Durante los seis primeros meses del año, la entidad presidida por Pedro Rivero obtuvo un beneficio neto de 73 millones de euros, lo que supone un descenso del 14% en relación al mismo periodo del año anterior, tal y como anunció a la Comisión Nacional del Mercado de Valores (CNMV).
El banco destacó su fortaleza comercial y la mejora del negocio bancario, aspectos que permitieron que el margen de intereses anotara un incremento del 4,1% hasta alcanzar los 230 millones de euros, a pesar del entorno de tipos de interés negativos.

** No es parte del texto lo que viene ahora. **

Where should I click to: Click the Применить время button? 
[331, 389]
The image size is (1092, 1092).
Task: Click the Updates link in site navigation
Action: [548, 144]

De esta forma, se afianzó el negocio minorista, cuyo margen de intereses fue del 5,9% impulsado por el crecimiento del crédito. En este sentido, la entidad destacó esta mañana que «la mejora del margen de intereses se produjo tanto por el incremento de los ingresos por intereses como por la reducción del coste«.
Por su parte, el margen comercial creció hasta el 1,62%, gracias a la evolución de la rentabilidad del nuevo crédito, que se sitúa en el 2,46%, 12 puntos básicos superior al trimestre anterior y 75 puntos básicos por encima de la media de la cartera productiva.
En lo que respecta a los resultados por operaciones financieras, experimentaron una disminución de un 44,5%, con una aportación a la cuenta de resultados de 16 millones de euros, mientras que otros resultados de explotación registraron una aportación negativa de 26 millones de euros, un 190% más que en junio de 2018.